Задание -> Продолжите приведенный ниже текст о Португалии после первых свободных выборов, начав сразу за его последним предложением.

Исходный документ ->
После некоторых колебаний социалисты отклонили предложение коммунистов идти на выборы единым Народным фронтом. Между ними усиливаются противоречия. Социалисты под руководством Мариу Соареша отстаивают социализм с рыночной экономикой, буржуазной демократией и без чрезмерного сближения с Москвой. Они критикуют коммунистов за то, что буржуазная демократия тем нужна только как трамплин к власти. Соареша поддерживают респектабельные лидеры западноевропейских социал-демократических партий.

При этом коммунисты контролируют профсоюзное движение, имеют больше всего отделений на местах и членов партии (500 000, почти 5% населения страны). В ларьках с прессой лучше всего после эротических журналов, запрещенных при старом режиме, продаются коммунистические газеты. Еще осенью 1974 г. бестселлерами лиссабонских книжных магазинов стали три книги Ленина, книги о политической полиции (PIDE) и истории Мозамбика и Гвинеи-Бисау, написанной местными борцами с колониализмом, и книга генсека португальской компартии Алвару Куньяла «К победе!».

Однако стакан только наполовину… лев. Коммунисты по итогам выборов даже не вторая по значимости, а третья сила. Вторая, с 26,5% голосов, — Народно-демократическая партия, лидер которой Франсишку Са Карнейру, депутат парламента времен марселистской весны, выступает за умеренную социал-демократию с частной собственностью и без марксизма, совместимую с традиционными католическими ценностями. Четвертая партия — «Социально-демократический центр» во главе с профессором-юристом Диогу Фрейташем ду Амаралом (его отец работал личным секретарем Салазара).

Оба лидера при старом режиме были умеренными оппозиционерами, противостояли власти, но поддерживали инициативы ее реформаторского крыла. (Ультралевые активисты громили офисы обеих немарксистских партий и устраивали беспорядки на их митингах, а в машине Са Карнейру была найдена бомба.) Председателем Учредительного собрания избран оппозиционер со стажем — присоединившийся к социалистам Энрике Ди Барруш, брат жены свергнутого Каэтану.

Правительство и ДВС интерпретируют результаты первых свободных выборов в свою пользу: народ высказался за социализм. Их критики возражают: в то время как коммунисты получили всего 12% голосов, правительство явно руководствуется их идеями, то есть действует вопреки воле большинства граждан, а на развалинах правой диктатуры вырастает левая. Революционная власть спешит подтвердить эти опасения и дает понять, что пойдет против учредительного собрания, если этого потребует народ. Вряд ли она знает о матросе Железняке и его фразе «караул устал», ставшей сигналом для разгона Учредительного собрания в России в 1917 г., но явно готова это повторить.

Франсишку Са Карнейру, несмотря на то, что пропагандирует возможность совмещать социал-демократию с католическими ценностями, живет в гражданском браке с издательницей Сну Абекассиш — той самой, которая когда-то пригласила в салазаровскую Португалию Евгения Евтушенко. После революции Сну начала издавать брошюры и книги политических партий и полюбила одного из партийных лидеров. Сама она разведена, но жена Са Карнейру не дает развода, и вот теперь ему и Сну приходится бороться за право появляться вместе.

Фрагмент набора данных ->
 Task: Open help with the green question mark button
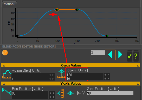(136, 56)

Ответ на задание ->
Целоваться тайком под мостом, как в стихах Евтушенко про старый режим, они не хотят. Шокируя консервативную даже после революции Португалию, Сну и Франсишку демонстративно появляются вдвоем, даже когда их зовут по отдельности. Матери и супруги революционных капитанов отказываются приходить, если будут «эти двое». Критику в собственной партии Са Карнейру пресекает, пригрозив отставкой. Но «аморальным поведением» конкурента пользуется глава Социалистической партии Мариу Соареш. Они разрывают когда-то дружеские отношения. Зато стремительно освобождающееся от старых взглядов общество все больше симпатизирует смелой паре.

Жаркое лето

Выборы в Учредительное собрание показывают, что революция стала причиной не только идейного, но и территориального раскола. Юг проголосовал за социалистов и коммунистов, в провинции Алентежу коммунисты и вовсе получили большинство. Север поддержал партии бывших умеренных оппозиционеров и номенклатурных диссидентов. Здесь проголосовали бы и за противников революции, если бы их допустили до выборов. В сердце страны — революционная столица (критики назвали ее «лиссабонской коммуной») с буржуазным центром в окружении красного индустриального пояса промышленных кварталов.

Пока крестьяне юга создают кооперативы на землях, отобранных у прежних собственников, на севере земледельцы объединяются в вооруженные отряды, чтобы защититься от кооператоров. Крестьяне португальского севера — не арендаторы и не батраки в латифундиях, а собственники небольших наделов, они боятся, что коммунисты отберут у них землю. На севере один за другим проходят митинги под лозунгами «Долой ДВС!», «Смерть коммунистам!», «Служите народу, а не Москве!» (povo-Moscovo на португальском рифмуется), рабочие устраивают демонстрации, призывая вернуть на заводы прежних владельцев (левые говорят, что демонстрации оплачивают бывшие хозяева предприятий), и вместе с крестьянами громят отделения левых партий и профсоюзов.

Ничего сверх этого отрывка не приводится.